Le carceri non devono essere dirette dalla Polizia e non devono finire sotto il controllo del Ministero degli Interni. Finanche chi ha privatizzato parte del sistema delle prigioni, come gli Usa o il Regno Unito, hanno riservato le competenze al Ministero della Giustizia.

Tra i suggerimenti che le organizzazioni internazionali danno alle nuove democrazie vi è quello di togliere le prigioni dal controllo dei ministeri di Polizia. Mario Gozzini, a cui si deve la grande riforma carceraria del 1986, scriveva di direttori penitenziari straordinari, motivati, democratici che si sentivano in perfetta sintonia con il dettato costituzionale, il quale prevede, va sempre ricordato, che la pena non deve consistere in trattamenti contrari al senso di umanità e deve tendere alla rieducazione del condannato. Gozzini raccontava anche di come spesso giovani direttori, giunti entusiasti a lavorare in carcere, si fossero poi progressivamente demotivati scegliendo di lavorare altrove. La storia della pena in Italia ha vissuto anche anni bui. Si pensi a quando la giustizia italiana era nelle mani di Mario Borghezio (sottosegretario nel 1994) o Roberto Castelli (Ministro dal 2001), entrambi leghisti: in quegli anni il sistema penitenziario non si è trasformato in un luogo a loro immagine e somiglianza solo perché direttori, operatori e di conseguenza poliziotti penitenziari, si sono fatti carico di una gestione democratica e aperta al territorio. Un progetto di riforma che affidi ai poliziotti la direzione delle carceri non tiene conto della storia, del diritto internazionale, degli obiettivi costituzionali.
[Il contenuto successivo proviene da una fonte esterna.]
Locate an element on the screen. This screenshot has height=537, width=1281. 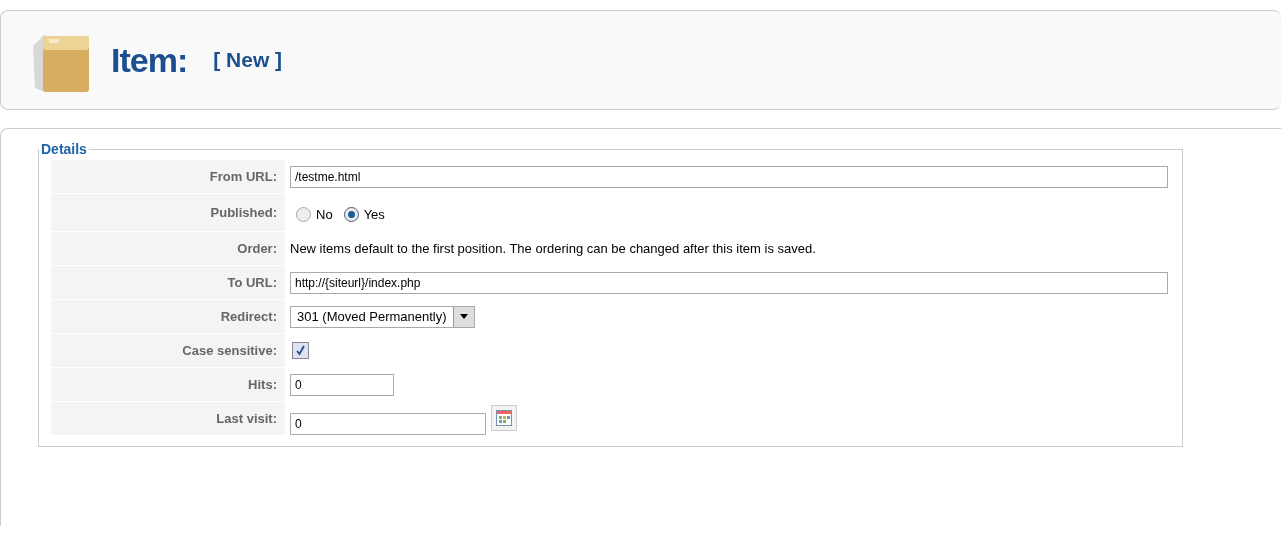
fieldset-legend: Details is located at coordinates (64, 149).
Da giorni si parla di una proposta di scioglimento del Dap, di cambiamento di funzioni della Polizia penitenziaria e di affidamento della direzione ai poliziotti stessi. Una proposta profondamente e pericolosamente anti-democratica. Il direttore deve essere un funzionario civile dello Stato, deve garantire la finalità costituzionale della pena, avere spirito manageriale, e non deve essere un maresciallo che organizza l’ordine pubblico interno. Dappertutto, tranne che nelle dittature o nelle giovanissime democrazie post-regime, il direttore non è un poliziotto in divisa. Il progetto di riforma di cui si discute pare (ma non ce n’è conferma istituzionale e pubblica) sia l’esito dei lavori di una Commissione voluta dalla Presidenza del Consiglio dei Ministri e composta da tre pubblici ministeri: Nicola Gratteri, Piercamillo Davigo e Sebastiano Ardita (quest’ultimo a lungo proprio ai vertici del Dap).
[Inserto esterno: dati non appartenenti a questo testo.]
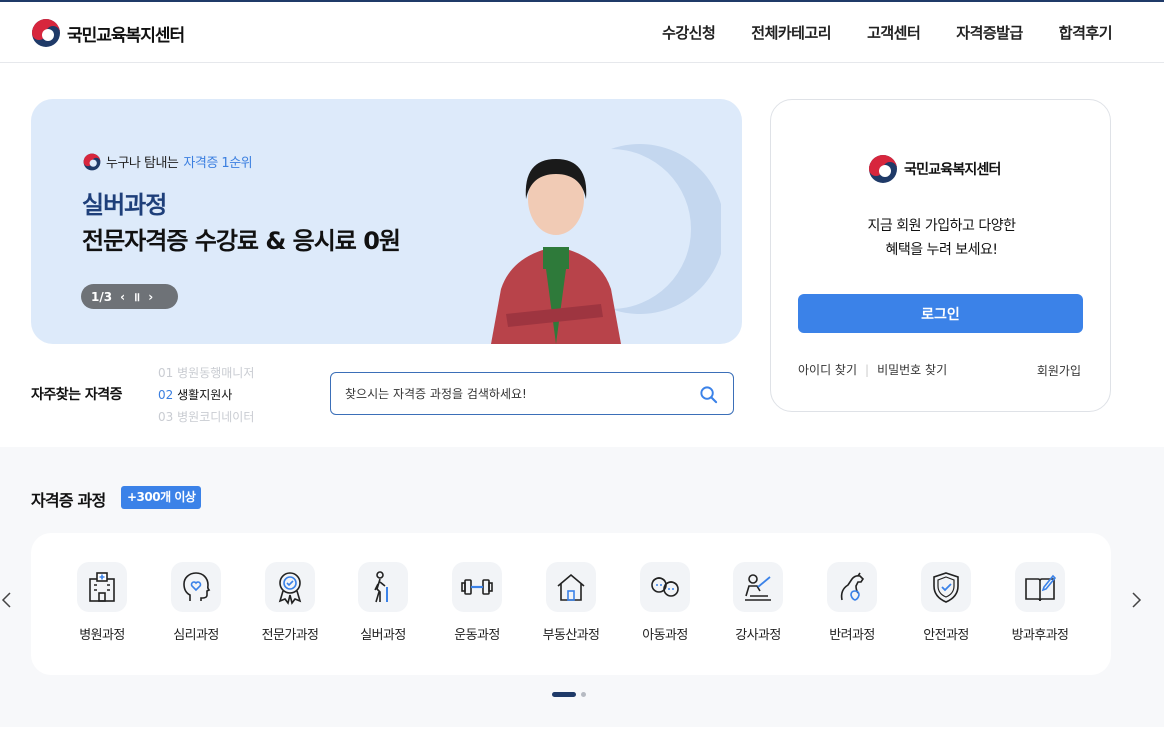 Image resolution: width=1164 pixels, height=748 pixels. What do you see at coordinates (582, 32) in the screenshot?
I see `site-header: 국민교육복지센터 수강신청 전체카테고리 고객센터 자격증발급 합격후기` at bounding box center [582, 32].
Alcune domande sorgono spontanee: 1) perché affidare a tre pm che si occupano di mafie e colletti bianchi il progetto di riorganizzazione? Il 90% della popolazione detenuta non ha nulla a che fare con queste categorie di reclusi. La vita penitenziaria è fatta di organizzazione di attività, di azioni per la tutela della salute, di capacità di gestione del personale e delle relazioni sindacali. Che c’entra un poliziotto con tutto questo? 2) perché fare una riforma esplicitamente contro chi ci lavora? 3) perché non chiedere un parere a chi come noi si impegna da 30 anni per una pena rispettosa della costituzione?
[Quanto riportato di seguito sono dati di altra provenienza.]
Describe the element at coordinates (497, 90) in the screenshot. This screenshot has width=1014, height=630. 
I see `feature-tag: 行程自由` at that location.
Se ci avessero sentito avremmo detto che: è giusto accorpare le forze di Polizia, è ingiusto retribuire così tanto il capo del Dap, non è giusto che costui sia un magistrato necessariamente. Avremmo aggiunto che i direttori devono continuare a essere dirigenti pubblici messi a capo di un personale omogeneo e qualificato, che i poliziotti penitenziari che lo vogliono possono andare a lavorare nella Polizia di Stato a cui si può affidare la sicurezza esterna, che dentro le mura del carcere devono operare principalmente operatori civili esperti nel trattamento, tutti funzionalmente dipendenti dal direttore (come avviene in molti stati democratici), che la competenza istituzionale sui penitenziari deve essere del ministero della Giustizia e non degli Interni, che ha invece funzioni di ordine pubblico.

Immaginiamo che a Via Arenula si soffra dell’invadenza della commissione Gratteri. Se il progetto di riforma di cui si parla è quello preannunciato, noi ci opporremo non per difendere l’esistente ma per proporre cambiamenti profondi e sistemici che non guardino a un passato fatto di ordine e militarizzazione ma a un futuro dove la violenza sia quanto meno minimizzata. Siamo certi di non essere soli in questa opposizione. I tanti operatori che lavorano in carcere e le associazioni che gestiscono il trattamento non possono essere del tutto ignorati. È anche a loro che vogliamo dare la parola, è da loro che vogliamo ascoltare proposte innovative che affondino le radici nella loro esperienza, in una grande assemblea pubblica che sarà organizzata a Roma il prossimo 11 novembre.